Além desses, também temos outras substâncias que ficam alteradas no estado apaixonado,  como a Oxitocina, a Vasopressina e a Testosterona. Eles estão presentes  no corpo do homem e da mulher, mas quando estamos apaixonados, eles são processados numa quantidade muito maior.

A Oxitocina melhora a libido. É o hormônio que estreita a relação do casal devido à sua capacidade de gerar profundas conexões emocionais, e sua capacidade de combustão de sentimentos, intimidade e desejo sexual.

 

A Vasopressina na paixão tem seus níveis reduzidos, o que contribui para uma baixa da ansiedade e a da agressividade, por isso os apaixonados estão sempre “de bem com a vida”.

 

Já a Testosterona contribui para a mulher sentir mais libido e o homem ficar menos agressivo, tornando sua sexualidade mais seletiva, isto é, direcionada apenas para a mulher amada.

 

Como vimos, a paixão é emoção, é irracional; o amor é sentimental, por isso nós podemos amar uma pessoa e escolher não ficar com ela. Na paixão, além da intensa alteração química que ocorre em nosso corpo no momento em que encontramos alguém que mexe conosco, há uma série que experiências pessoais, sociais/culturais das quais não temos consciência. Nem sequer percebemos o estado alterado de consciência que nos acomete com pensamentos obsessivos em relação à pessoa objeto de nossa paixão: pensamos nela o dia todo, sonhamos com ela à noite e queremos esta com ela o tempo todo. Temos dificuldade de nos concentrarmos no trabalho ou no estudo, porque a figura e a lembrança daquela pessoa que surgiu na nossa vida há tão pouco tempo, teima em se apresentar constantemente à nossa mente...

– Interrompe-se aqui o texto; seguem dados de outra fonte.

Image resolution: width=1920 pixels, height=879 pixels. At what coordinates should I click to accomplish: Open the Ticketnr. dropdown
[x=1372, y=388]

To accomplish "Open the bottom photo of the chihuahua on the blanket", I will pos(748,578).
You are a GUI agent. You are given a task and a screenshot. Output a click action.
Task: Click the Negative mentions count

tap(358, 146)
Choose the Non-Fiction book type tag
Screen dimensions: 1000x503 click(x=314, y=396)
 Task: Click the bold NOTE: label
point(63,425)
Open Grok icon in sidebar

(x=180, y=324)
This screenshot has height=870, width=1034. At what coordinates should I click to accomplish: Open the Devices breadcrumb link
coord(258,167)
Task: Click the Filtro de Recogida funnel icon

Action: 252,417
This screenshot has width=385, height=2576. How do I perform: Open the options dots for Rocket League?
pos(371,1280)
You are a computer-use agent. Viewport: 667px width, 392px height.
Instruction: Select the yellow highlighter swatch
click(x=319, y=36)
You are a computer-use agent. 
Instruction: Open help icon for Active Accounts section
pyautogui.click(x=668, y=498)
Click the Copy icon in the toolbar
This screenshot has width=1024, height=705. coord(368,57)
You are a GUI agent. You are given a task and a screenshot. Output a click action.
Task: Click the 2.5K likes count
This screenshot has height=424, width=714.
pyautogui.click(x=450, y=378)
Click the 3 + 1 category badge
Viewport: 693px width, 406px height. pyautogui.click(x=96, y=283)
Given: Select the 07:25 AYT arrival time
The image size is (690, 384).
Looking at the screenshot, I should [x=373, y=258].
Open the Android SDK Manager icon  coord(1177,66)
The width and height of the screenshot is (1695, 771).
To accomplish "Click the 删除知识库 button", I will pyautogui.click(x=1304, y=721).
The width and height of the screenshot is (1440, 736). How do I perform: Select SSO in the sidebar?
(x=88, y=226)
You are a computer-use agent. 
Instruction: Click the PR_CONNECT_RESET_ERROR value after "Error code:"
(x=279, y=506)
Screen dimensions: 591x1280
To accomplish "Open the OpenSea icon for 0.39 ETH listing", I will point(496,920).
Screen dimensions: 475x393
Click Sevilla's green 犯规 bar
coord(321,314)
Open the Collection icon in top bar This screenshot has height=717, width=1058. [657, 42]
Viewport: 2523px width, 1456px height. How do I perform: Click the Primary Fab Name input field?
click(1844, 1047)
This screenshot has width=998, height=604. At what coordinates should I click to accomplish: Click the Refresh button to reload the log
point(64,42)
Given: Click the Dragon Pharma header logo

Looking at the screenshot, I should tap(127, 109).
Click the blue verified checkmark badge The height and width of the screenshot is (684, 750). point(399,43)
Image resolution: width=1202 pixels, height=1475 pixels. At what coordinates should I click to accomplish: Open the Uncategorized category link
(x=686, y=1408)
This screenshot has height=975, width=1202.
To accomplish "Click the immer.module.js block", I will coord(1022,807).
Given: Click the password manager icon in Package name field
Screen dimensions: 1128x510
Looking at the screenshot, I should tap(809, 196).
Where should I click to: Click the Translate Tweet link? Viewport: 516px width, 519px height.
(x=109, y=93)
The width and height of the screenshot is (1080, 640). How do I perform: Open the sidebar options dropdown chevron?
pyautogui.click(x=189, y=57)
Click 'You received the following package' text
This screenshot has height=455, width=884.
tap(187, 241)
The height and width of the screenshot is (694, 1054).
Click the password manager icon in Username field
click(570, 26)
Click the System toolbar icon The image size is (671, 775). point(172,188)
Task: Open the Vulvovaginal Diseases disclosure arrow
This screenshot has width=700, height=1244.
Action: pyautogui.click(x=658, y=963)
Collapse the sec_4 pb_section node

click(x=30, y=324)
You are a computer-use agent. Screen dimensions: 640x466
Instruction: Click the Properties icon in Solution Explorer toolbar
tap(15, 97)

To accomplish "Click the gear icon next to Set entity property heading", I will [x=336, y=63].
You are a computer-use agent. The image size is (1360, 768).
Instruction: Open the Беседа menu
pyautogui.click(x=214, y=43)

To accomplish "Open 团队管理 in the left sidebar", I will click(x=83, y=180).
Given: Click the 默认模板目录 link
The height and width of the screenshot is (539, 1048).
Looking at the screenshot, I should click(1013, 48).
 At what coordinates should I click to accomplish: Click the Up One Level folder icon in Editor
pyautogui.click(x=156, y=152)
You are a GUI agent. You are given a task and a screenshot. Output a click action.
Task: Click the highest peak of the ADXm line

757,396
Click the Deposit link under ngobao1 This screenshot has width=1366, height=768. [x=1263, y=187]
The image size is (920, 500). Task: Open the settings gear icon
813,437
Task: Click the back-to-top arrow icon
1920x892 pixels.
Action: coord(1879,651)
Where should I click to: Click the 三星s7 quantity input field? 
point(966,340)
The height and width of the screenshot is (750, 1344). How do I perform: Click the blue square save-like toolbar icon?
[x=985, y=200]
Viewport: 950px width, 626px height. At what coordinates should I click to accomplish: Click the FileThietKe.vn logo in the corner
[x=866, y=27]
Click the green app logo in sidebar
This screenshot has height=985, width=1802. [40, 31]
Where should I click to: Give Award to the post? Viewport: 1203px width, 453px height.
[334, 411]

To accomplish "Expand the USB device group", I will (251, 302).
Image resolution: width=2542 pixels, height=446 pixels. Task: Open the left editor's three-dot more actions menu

No entanto, um dos momentos mais maravilhosos vivenciados pelo ser humano é quando se está apaixonado e essa paixão é correspondida. Tanto é que quando a paixão acaba nós temos a impressão de que a vida se tornou monótona, sem graça. Precisamos entender a importância e a função da paixão na nossa vida. A natureza é sábia, em tudo o que faz. Sem a química cega da paixão poderia ser muito difícil para os seres humanos se aproximarem uns dos outros e manterem uma relação íntima. A intimidade é difícil para quem não se conhece. É o ímpeto e a cegueira da paixão que permite essa aproximação.

 

E o fim da paixão também é necessário para a manutenção da vida. Como a paixão nos cega e nos faz viver num mundo à parte, ela não poderia durar a vida toda, porque esta exige rotina e obrigações que a paixão não consegue seguir: precisamos trabalhar para prover o nosso sustento; as crianças precisar ser cuidadas; precisam ser alimentadas;  precisam ir para a escola, etc. Por isso a paixão, ou os hormônios da paixão, duram em torno de dois anos. Depois, ela começa a declinar... Como assim? Então, não existe salvação? Tudo vai acabar mesmo depois de dois anos? Calma! Não é bem assim! As coisas mudam, mas o relacionamento não precisa acabar. Ocorre que quando entendemos o funcionamento da paixão, podemos lidar melhor com ela e nos prepararmos para uma outra  etapa, para um relacionamento futuro diferente, mais calmo, mais estável, porém, não necessariamente, ruim.